[Source extract]
-- Begin --

The issues facing the schools is more about resources for development and research. For Davis it is the politics of UCLA and Cal wanting to remain the flagships of the UC system. Both are seriously hemmed in by urban development and so have very limited student enrollment additions possible. UC Davis on the other hand is in a rural area and literally has the land space to double in size, to perhaps be a 45-50,000 student undergraduate program. But their growth is targeted at a much lower pace despite California having a significant shortage in residential seats and a population that is almost 40 million now. Basically population has doubled in the last few decades but residential seats have not come close to keeping pace.

This has nothing to do with athletics, except that finding Chancellors who are not too ambitious is part of the formula. UC Davis' restriction is more self imposed and psychological.

-- End --

[The tasks]
#1 Sum up the passage on UC Davis enrollment in two sentences.
#2 Carry on the passage on UC Davis enrollment from its last sentence.
The listing that comes next has no connection to the passage on UC Davis enrollment.

[Raw data]
-- Begin --

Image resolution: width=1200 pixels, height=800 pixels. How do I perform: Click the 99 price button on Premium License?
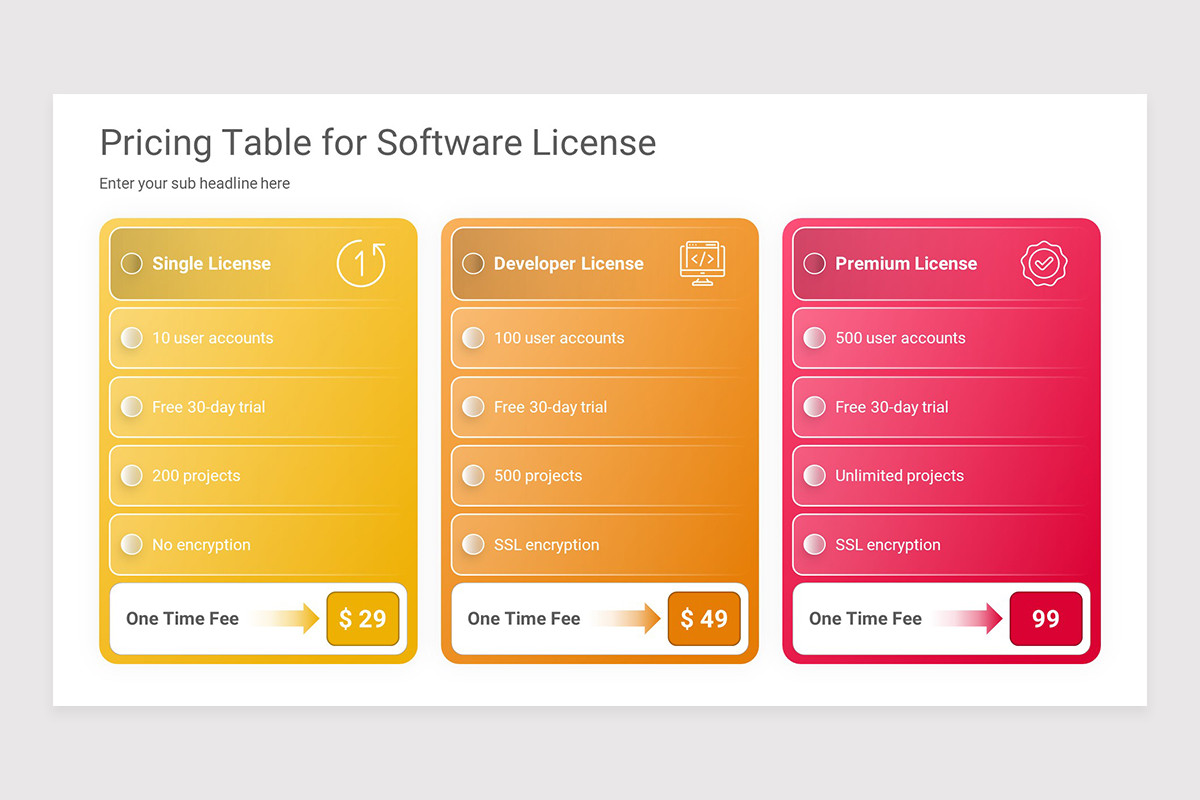[1046, 618]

-- End --

[Exercise results]
#1 UC Davis is in a rural area with enough land to double in size, while UCLA and Cal are hemmed in by urban development, yet the politics of those two wanting to remain the UC flagships keeps Davis growing at a much slower pace despite California's shortage of residential seats. The passage says this has nothing to do with athletics, apart from finding chancellors who are not too ambitious, and calls Davis' restriction self-imposed and psychological.

#2
The Cal States face a much harder time, as the budget is always crimped for them, and UC pressure to not allow any of their campuses to truly develop in residential and research Universities. This results in a lower student success rate and lower donations by a few orders of magnitude. The way to think of it is California has a tier 1-A+ system and a tier 3 system, with no tier 2. It's a long standing feature of California politics, which is not really party related. What it means is any overly ambitious CSU President will find their wings clipped fast, and their school unable to take advantage of the opportunities all around them. I marvel at how SDSU has pushed the envelope as far as they have.

All this is a long winded way of saying, the CSUs are charter and funding restricted, and the UCs have more subtle pressures, which really are only to protect UCLA and Cal as flagships. But all UCs have the funding to pretty much do what they want if their leaders have the guts to do it.

Excellent post and spot on. Note that davis would need a much larger stadium to ever be able to make the FBS move, and there is zero need to invest in a larger stadium at the FCS level as they can't constantly fill it up now. Kind of a chicken and egg situation.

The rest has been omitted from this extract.